80. Memorandum of a Telephone Conversation Between the Secretary of State and Henry R. Luce, Washington, February 11, 1957, 2:09 p.m.1

TELEPHONE CALL FROM MR. LUCE

Re Israel—he is worried and hopes they would behave properly but nevertheless it is a mistake for the US to vote sanctions against them. What stimulated the call is that Mrs L2 told him that Truman tomorrow night is making a speech in Miami and thinks to a Jewish group. He thinks he will come out against it. If we are not going to have to vote them he thinks it would be desirable for some sort of statement to be made by the Administration before he makes his. The Sec does not think it is possible at all. The Sec said people close to the Arab situation including Lodge and Near Eastern people here all feel if Israel sticks in its present position and if we do not go along with sanctions, that is the end of any hope for us in the ME. They may be wrong—the Sec does not know. He is trying hard to work out something and has given to Eban assurances on behalf of the US which he thinks ought to be regarded as adequate—better than from anybody else. He does not know what he is going to do. Ben Gurion is in an emotional state—put on demonstrations etc. . . . The Sec thinks Eban was impressed and is taking the memo to study but to announce that under no circumstances would we go along with sanctions would not be good. L said any statement less than that may be meaningless. L meant to say the US is not necessarily committed to them. The Sec said he probably will have a backgrounder at 5:303 and that will give him a chance to explain our position though not to the public as well as a public statement would. No press conf tomorrow. We are doing all we can to avoid sanctions. No desire for them. The most serious sanction is condemnation of world opinion and sharp divergence in Israeli and US policies—this he told Eban. The Sec said L knows he is well aware how almost impossible it is in this country to carry out [Page 137] foreign policy not approved by the Jews. Marshall and Forrestal4 learned that. I am going to try to have one—that does not mean I am anti-Jewish, but I believe in what G Washington said in his Farewell Address that an emotional attachment to another country should not interfere.

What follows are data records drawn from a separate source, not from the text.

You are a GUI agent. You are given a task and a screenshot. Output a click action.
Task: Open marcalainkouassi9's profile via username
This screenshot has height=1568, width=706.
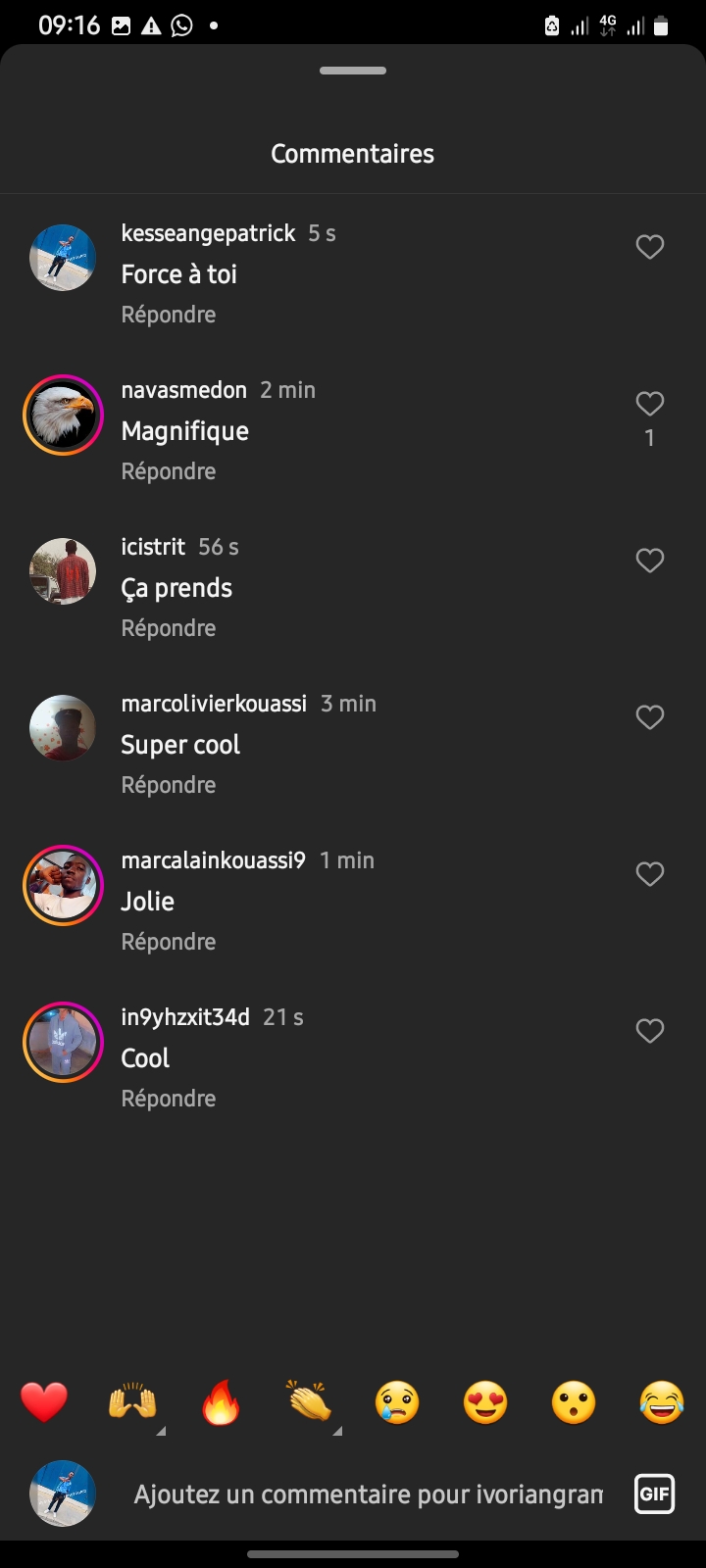pos(213,860)
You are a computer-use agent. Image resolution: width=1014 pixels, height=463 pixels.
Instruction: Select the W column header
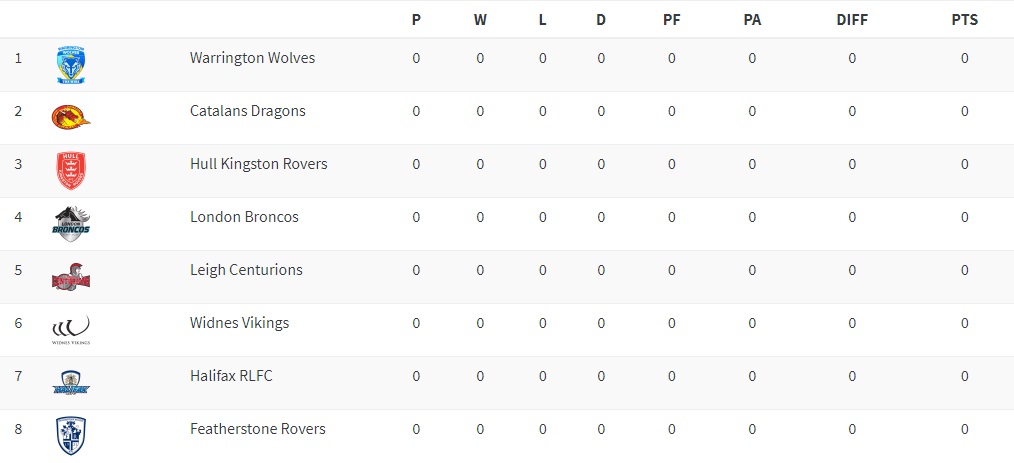point(480,19)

  1. Source: Eisenhower Library, Dulles Papers, General Telephone Conversations. Transcribed by Bernau. Henry R. Luce was Director of Time, Inc.
  2. Reference is presumably to Clare Boothe Luce, Ambassador to Italy.
  3. At 5:45 p.m. that evening, Dulles held a backgrounder for selected journalists at the home of Philip Graham, publisher of the Washington Post. (Dulles’ Appointment Book; Princeton University Library, Dulles Papers)
  4. Reference is to former Secretary of State George C. Marshall and former Secretary of Defense James Forrestal.